Segment Start: MATERIAL SHOWN

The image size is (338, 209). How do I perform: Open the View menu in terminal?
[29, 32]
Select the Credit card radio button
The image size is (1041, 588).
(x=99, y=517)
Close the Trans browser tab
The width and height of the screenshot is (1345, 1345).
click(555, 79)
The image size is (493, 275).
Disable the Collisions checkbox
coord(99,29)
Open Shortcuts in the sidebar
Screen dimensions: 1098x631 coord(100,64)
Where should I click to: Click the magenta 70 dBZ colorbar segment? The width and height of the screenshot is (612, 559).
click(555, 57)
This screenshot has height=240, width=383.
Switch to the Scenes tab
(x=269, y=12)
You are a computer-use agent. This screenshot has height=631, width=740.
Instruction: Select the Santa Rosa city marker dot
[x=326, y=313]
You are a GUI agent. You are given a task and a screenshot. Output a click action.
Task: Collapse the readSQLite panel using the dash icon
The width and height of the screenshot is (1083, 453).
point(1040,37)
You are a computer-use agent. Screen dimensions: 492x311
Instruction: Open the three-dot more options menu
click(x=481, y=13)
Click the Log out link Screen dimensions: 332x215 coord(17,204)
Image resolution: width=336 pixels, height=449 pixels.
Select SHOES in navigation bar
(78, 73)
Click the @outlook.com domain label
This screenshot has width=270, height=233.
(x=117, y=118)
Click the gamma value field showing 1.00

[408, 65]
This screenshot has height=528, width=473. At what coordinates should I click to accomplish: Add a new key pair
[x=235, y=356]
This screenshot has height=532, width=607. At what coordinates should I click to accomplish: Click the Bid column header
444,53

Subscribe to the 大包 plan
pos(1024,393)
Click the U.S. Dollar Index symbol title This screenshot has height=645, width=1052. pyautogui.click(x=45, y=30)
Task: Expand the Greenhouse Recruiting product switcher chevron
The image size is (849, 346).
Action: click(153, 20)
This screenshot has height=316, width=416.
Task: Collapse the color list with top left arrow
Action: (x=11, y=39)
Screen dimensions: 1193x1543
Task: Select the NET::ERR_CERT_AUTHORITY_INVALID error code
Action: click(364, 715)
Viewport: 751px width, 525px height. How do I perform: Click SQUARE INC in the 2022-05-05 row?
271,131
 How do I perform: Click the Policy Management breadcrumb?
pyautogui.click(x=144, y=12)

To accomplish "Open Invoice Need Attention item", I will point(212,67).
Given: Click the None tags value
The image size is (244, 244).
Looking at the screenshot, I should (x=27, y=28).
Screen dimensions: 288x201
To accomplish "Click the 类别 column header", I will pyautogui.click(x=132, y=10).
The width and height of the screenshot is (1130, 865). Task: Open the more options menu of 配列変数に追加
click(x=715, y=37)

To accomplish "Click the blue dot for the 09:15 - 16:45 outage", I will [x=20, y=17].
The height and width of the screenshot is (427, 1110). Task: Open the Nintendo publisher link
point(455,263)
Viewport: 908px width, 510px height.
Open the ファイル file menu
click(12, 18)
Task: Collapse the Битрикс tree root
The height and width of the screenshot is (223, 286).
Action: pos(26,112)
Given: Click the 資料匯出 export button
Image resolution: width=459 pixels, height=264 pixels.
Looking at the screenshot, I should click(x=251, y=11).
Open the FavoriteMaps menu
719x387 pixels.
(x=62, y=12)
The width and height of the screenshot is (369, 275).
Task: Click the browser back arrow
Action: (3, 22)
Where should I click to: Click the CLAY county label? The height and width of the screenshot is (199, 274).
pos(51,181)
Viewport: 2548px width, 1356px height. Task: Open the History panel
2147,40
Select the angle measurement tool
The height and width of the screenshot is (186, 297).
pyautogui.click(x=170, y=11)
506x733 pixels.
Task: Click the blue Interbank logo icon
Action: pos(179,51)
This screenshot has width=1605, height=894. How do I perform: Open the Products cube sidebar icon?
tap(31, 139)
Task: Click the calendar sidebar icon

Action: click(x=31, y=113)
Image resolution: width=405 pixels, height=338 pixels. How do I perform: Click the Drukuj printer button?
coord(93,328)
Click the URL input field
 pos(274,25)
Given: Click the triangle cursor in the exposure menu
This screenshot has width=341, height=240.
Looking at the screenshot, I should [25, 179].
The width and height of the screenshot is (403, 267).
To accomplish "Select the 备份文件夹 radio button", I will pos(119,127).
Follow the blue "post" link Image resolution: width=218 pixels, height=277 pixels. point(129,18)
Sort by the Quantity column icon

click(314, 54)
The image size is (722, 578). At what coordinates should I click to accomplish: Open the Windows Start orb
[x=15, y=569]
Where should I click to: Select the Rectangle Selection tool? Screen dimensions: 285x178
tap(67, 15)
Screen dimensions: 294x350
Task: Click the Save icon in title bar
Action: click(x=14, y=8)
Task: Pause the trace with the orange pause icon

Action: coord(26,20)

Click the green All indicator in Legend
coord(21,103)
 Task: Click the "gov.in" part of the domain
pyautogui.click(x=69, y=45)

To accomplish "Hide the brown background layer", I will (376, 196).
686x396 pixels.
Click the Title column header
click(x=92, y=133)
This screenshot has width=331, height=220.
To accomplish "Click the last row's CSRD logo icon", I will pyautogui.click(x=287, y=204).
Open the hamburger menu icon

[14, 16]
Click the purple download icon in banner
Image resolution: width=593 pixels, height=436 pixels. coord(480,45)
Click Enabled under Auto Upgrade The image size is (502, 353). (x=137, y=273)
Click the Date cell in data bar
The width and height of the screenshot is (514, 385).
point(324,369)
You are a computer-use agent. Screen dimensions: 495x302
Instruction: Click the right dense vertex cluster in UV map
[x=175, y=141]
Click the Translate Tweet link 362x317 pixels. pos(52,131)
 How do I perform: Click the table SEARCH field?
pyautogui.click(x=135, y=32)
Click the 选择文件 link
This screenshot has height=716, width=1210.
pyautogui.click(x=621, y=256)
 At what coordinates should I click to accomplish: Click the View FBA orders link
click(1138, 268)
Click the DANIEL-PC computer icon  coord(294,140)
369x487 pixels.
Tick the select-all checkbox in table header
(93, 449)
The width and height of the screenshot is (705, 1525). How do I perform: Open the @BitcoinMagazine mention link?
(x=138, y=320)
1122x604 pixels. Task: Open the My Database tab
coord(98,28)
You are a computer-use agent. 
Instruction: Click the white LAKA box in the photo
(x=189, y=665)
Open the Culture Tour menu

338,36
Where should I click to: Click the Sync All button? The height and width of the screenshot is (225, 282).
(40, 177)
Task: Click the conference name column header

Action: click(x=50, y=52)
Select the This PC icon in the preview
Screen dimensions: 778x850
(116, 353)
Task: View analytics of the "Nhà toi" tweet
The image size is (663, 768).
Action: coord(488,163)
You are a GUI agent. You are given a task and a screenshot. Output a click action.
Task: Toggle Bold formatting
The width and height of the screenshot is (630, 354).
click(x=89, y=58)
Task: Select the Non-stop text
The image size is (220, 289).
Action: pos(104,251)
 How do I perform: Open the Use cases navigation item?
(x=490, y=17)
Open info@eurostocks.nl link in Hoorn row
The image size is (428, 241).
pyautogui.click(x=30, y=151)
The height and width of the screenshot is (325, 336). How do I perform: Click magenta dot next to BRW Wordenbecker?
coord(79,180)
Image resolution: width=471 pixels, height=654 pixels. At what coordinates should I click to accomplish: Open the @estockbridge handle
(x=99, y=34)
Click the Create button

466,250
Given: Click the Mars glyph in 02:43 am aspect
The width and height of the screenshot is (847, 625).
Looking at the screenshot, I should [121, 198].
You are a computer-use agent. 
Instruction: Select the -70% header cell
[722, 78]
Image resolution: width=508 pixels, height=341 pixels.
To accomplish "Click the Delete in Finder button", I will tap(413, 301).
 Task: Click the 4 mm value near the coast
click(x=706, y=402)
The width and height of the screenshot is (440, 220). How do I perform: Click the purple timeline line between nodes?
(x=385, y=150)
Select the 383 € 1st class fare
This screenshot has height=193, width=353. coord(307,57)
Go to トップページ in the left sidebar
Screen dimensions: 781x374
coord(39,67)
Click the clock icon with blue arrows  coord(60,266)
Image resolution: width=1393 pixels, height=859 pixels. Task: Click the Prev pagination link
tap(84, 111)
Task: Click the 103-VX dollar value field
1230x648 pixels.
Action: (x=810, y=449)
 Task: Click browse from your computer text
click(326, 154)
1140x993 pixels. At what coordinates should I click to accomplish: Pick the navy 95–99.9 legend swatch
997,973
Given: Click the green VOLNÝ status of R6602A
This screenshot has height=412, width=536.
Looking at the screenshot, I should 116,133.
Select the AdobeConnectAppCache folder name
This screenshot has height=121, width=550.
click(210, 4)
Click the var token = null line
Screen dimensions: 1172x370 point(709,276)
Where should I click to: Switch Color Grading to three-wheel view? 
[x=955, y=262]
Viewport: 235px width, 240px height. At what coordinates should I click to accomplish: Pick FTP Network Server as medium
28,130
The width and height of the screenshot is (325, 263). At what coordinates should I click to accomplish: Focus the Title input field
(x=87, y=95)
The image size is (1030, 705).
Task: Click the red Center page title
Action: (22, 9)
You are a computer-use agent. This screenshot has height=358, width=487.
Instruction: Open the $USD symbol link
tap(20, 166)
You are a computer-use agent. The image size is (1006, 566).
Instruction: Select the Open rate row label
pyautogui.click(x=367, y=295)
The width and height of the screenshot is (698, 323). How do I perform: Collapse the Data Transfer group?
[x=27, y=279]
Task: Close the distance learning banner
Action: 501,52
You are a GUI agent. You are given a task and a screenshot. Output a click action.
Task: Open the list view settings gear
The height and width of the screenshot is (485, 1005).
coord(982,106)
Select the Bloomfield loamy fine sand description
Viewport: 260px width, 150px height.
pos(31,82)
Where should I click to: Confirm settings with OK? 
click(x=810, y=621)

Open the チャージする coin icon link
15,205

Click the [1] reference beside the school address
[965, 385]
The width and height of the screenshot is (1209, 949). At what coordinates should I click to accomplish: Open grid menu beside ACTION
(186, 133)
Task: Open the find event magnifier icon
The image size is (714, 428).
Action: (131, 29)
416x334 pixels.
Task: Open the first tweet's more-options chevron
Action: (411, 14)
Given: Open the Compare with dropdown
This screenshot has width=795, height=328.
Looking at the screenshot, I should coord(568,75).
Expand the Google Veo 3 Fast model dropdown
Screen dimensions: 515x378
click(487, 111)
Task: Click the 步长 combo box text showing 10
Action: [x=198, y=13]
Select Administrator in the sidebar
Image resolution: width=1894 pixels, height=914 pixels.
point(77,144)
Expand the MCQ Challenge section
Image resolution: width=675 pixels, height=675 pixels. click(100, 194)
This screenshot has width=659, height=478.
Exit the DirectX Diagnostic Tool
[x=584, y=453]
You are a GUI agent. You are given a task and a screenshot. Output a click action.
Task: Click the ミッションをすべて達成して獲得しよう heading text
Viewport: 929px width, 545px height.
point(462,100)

Segment End: MATERIAL SHOWN

TASK DIRECTIONS >>
Repeat exactly, and only, the lines from the line containing "Task: Click the ミッションをすべて達成して獲得しよう" through the last line of the records above, both included.

ANSWER SPACE >>
Task: Click the ミッションをすべて達成して獲得しよう heading text
Viewport: 929px width, 545px height.
point(462,100)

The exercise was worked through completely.